Background Candida auris is an emerging multidrug‐resistant pathogen in intensive care settings (ICU). During the coronavirus disease 19 (COVID‐19) pandemic, ICU admissions were overwhelmed, possibly contributing to the C. auris outbreak in COVID‐19 patients. Objectives The present systematic review addresses the prevalence, underlying diseases, iatrogenic risk factors, treatment and outcome of C . auris infections in COVID‐19 patients. Methods MEDLINE, Scopus, Embase, Web of Science and LitCovid databases were systematically searched with appropriate keywords from 1 st January 2020 to 31 st December 2021. Results A total of 97 cases of C. auris were identified in COVID‐19 patients.

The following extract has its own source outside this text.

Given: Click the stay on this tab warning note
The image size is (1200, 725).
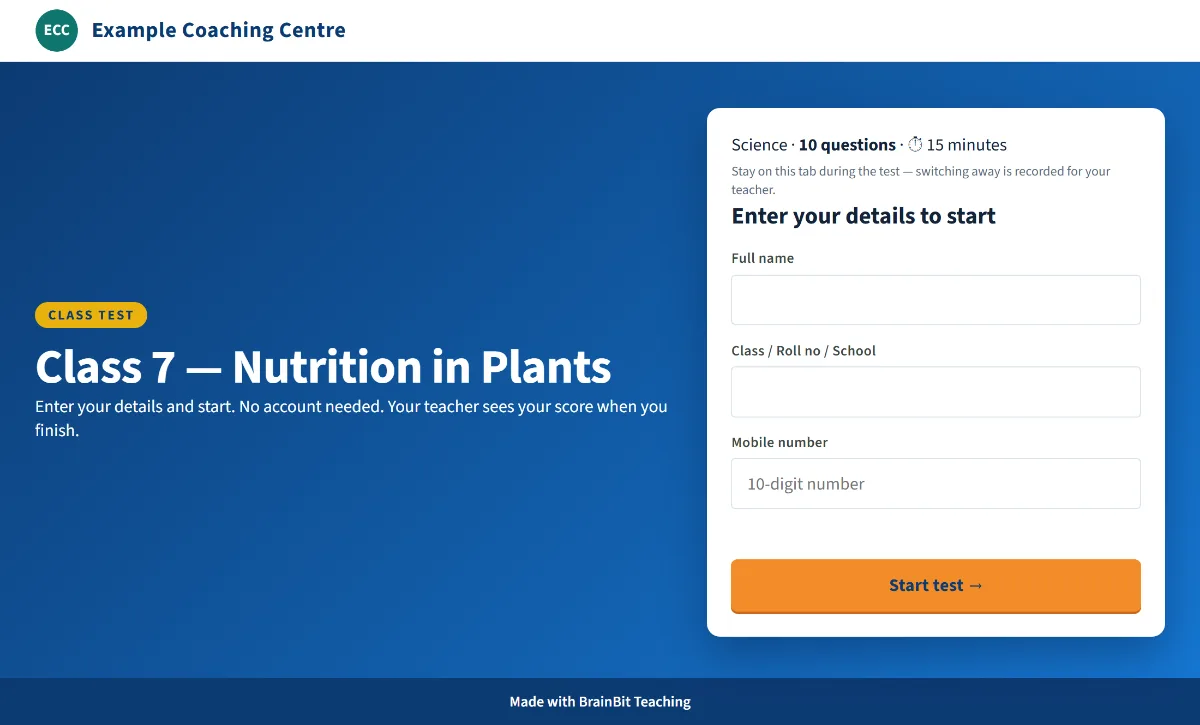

The prevalence of C. auris infections in COVID‐19 patients was 14%. The major underlying diseases were diabetes mellitus (42.7%), hypertension (32.9%), and obesity (14.6%), followed by the iatrogenic risk factors such as a central venous catheter (76.8%%) intensive care unit (ICU) stay (75.6%), and broad‐spectrum antibiotic usage (74.3%). There were no significant differences in underlying disease and iatrogenic risk factors among C. auris non‐candidemia/colonisation and C. auris candidemia cases. The mortality rate of the total cohort is 44.4%, whereas, in C. auris candidemia patients, the mortality was 64.7%. Conclusion This study shows that the prevalence of C. auris infections remains unchanged in the COVID‐19 pandemic. Hospital‐acquired risk factors may contribute to the clinical illness. Proper infection control practices and hospital surveillance may stop future hospital outbreaks during the pandemic.